UAF Police Department faces severe budget cuts
Erin McGroarty / Sun Star
In the struggle to address the University of Alaska’s fiscal crisis, the Alaska House finance sub-committee has recently proposed cutting the UAF Police Department’s budget by one-third.
According to UAF Police Chief Keith Mallard, that means a cut of approximately $527,000.
At the moment, 67 percent of the police department’s budget is spent on commissioned police officers, 24 percent is spent on dispatchers and 8 percent is spent on community service officers. A cut of this size is disconcerting to Chief Mallard, as this means significant cuts to personnel and staffing spending, which could result in lost positions at the station.
This is not the first time the police department has faced budget cuts.
“We’ve been cutting for years now. We essentially trimmed out everything we could,” said Mallard. “Right now the vast majority of our budget is personnel costs or staffing. People. With cuts at that rate it creates some huge challenges for us.
“We’ve been through three years of reductions already,” Vice Chancellor of Administrative Services, Kari Burrell said. “And we’re getting to the point where the things we have left are the things we really want.”
Chief Mallard’s biggest concern is safety on campus. Burrell also feels that the police department is a great addition to campus safety.
“It’s my belief that when we are good at what we do, which I believe we are, we end up preventing a lot of the escalation of behavior so you don’t see as many of the bigger crimes on campus,” said Mallard, “With reductions in staffing it makes it harder to maintain that presence on campus.”
The UAF Police Department currently has nine commissioned police officers, typically having only one on duty at a time, with the exception of times of the week that Chief Mallard refers to as “peak times” such as weekends.
“We’re constantly walking around, whether it’s the CSOs or the Officers. And when people see that, even if it’s just subconsciously, they feel safer,” Mallard said. “Instead of worrying about how you’re going to get from your classroom to your dorm in the dark, you can worry about your actual class. That’s why we’re here.”

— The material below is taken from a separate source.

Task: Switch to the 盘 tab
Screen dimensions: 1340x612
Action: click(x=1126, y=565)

On top of regular campus patrol, the police department also runs personal safety programs such as Green Dot and Violent Intruder trainings. Mallard says with budget cuts of this size, programs such as these will be out of the question.
“All those proactive things that we’ve been able to do, we won’t be able to do anymore,” Mallard said. “Those programs will be cut.”

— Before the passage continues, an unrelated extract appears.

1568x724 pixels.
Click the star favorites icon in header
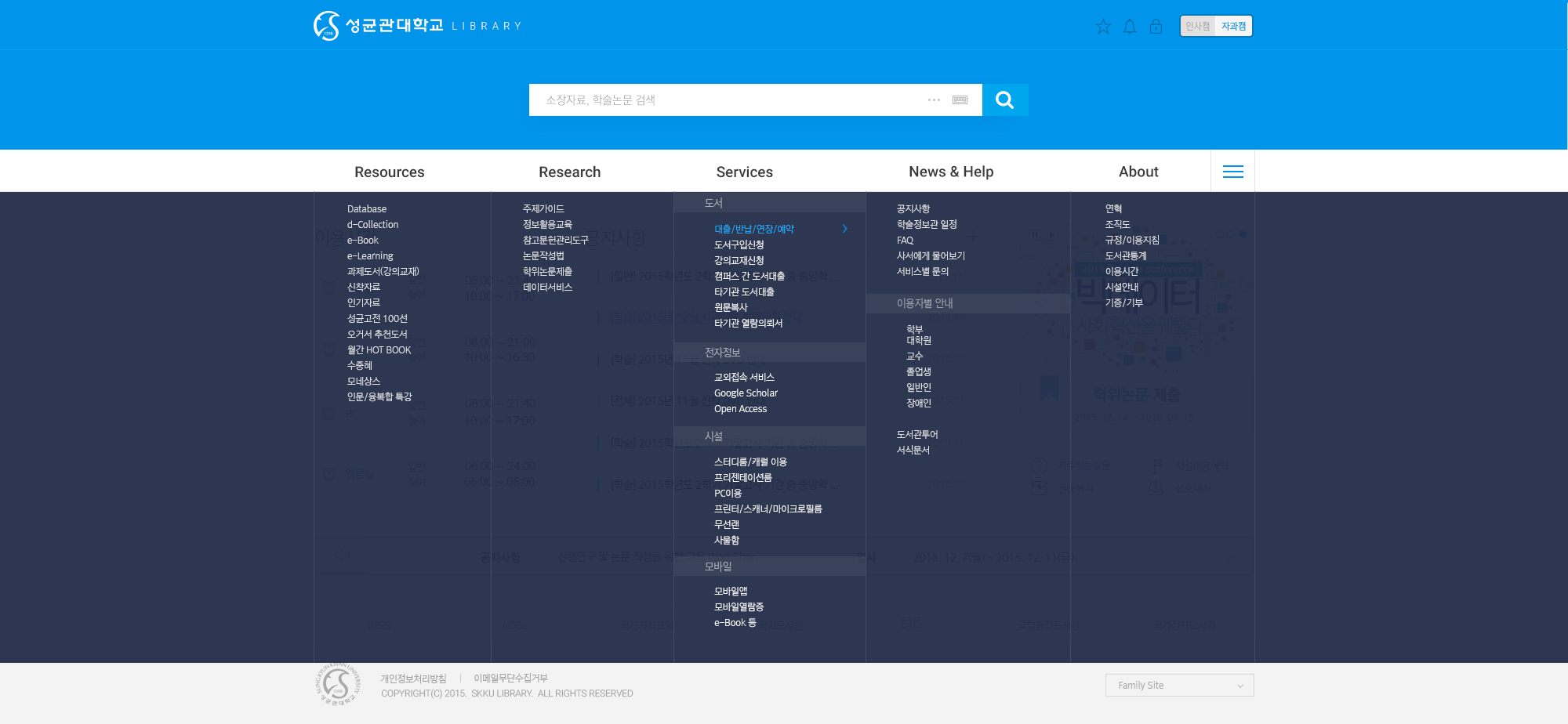[1103, 27]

“We are trying to be responsive but we’re also trying to change a culture on campus,” Burrell said. “The police department has been a huge partner in that. We try to focus on preventing things from starting in the first place. It’s the ability to try to get out in front of things and be proactive. That is something I think we could lose if we’re not careful.”
After years of budget reductions across campus, Burrell says the police department does not have a lot left to trim.
“I think it’s tough at this point,” Burrell said. “There are smaller cuts like maybe reducing equipment purchases. But they’re not going to be enough to get us to the point in budget reductions that the legislature is talking about.”
Burrell feels that having a campus police department is important for the purposes of student specific responses.
“I think the value of having police on campus is they know the community, they know the students. They’re here,” she said. “So to me it would be a big loss if we didn’t have an on campus police department who can be responsive and can approach complaints in a way that is sensitive to the fact that the experiences of students might be a little different from the experiences of other populations.”
Until the university hears back on the decisions of the legislature, these budget cuts are only mere guesswork.
“Nothing’s set in stone,” Mallard said.
Burrell encourages students not to be passive regarding these potential changes at UAF. Be proactive in responding and shape the agenda, she said.
“I do hope that students will be active in talking with folks in the community and at the legislative level about the things that they value at the university,” she said. “Folks tend to think they know what students want, courses and professors, etc. Of course there’s that, but there are also those other pieces as well, which includes a safe campus.”